Les données publiées par l'INSEE mettent en effet en évidence une forte progression des prix de l'énergie, en hausse de 3,2% m/m, après +0,2% m/m en mai. Cette hausse résulte de l'évolution des prix des produits pétroliers (carburants, combustibles liquides). Après une première hausse en avril (+2,7%), ceux-ci ont à nouveau bondi au mois de juin, avec une augmentation de 5,4% m/m. Malgré cela, les prix de l'énergie restent aujourd'hui bien en deçà de ce qu'ils étaient il y a un an. Le taux d'inflation des produits énergétiques s'est encore légèrement replié en juin, à -17,4% après -17,1% en mai.
Les prix des produits alimentaires ont pour leur part reculé de 0,6% m/m, du fait d'une baisse sensible du prix des produits frais (-3,6% m/m). Hors produits frais, les prix de l'alimentation ont très légèrement diminué le mois dernier (-0,1% m:m).
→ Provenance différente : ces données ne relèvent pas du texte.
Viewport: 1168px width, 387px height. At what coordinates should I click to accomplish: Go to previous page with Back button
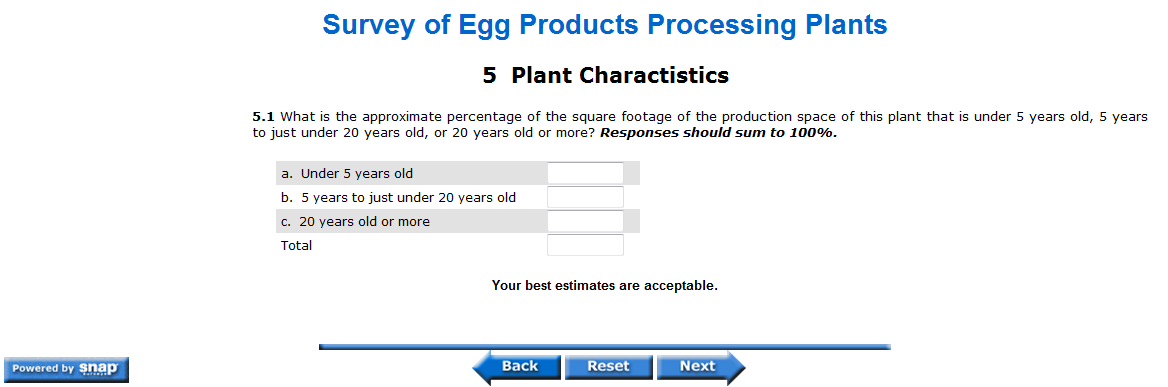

Evaluée sur un an, la progression des prix de l'alimentation est dorénavant elle aussi négative, -0,4%.
Les prix des produits manufacturés reculent (-0,2% m/m), une baisse essentiellement alimentée par l'ouverture des soldes d'été en fin de période (-0,8% m/m pour les articles d'habillement et de chaussures). En revanche, les prix des services se redressent légèrement (+0,1% m/m). L'INSEE relève des augmentations tarifaires dans la distribution et l'assainissement d'eau, ainsi qu'une hausse saisonnières des prix des hébergements de vacances et d'hôtellerie, en partie compensés par le repli des prix des transports aériens notamment.
Evaluée sur un an, la progression des prix des produits manufacturés est nulle, tandis que celle des services se redresse très légèrement, à 2,5%. L'indice des prix sous-jacent (qui est corrigé des variations saisonnières) est resté stable d'un mois à l'autre en juin. Après s'être maintenu à 1,6% de mars à mai, le taux d'inflation sous-jacent fléchi légèrement, à 1,5%.
De nouveaux effets de base dans le secteur de l'énergie devraient encore pousser l'inflation à la baisse au mois de juillet. Elle se redresserait par la suite, mais resterait négative au cours des prochains mois.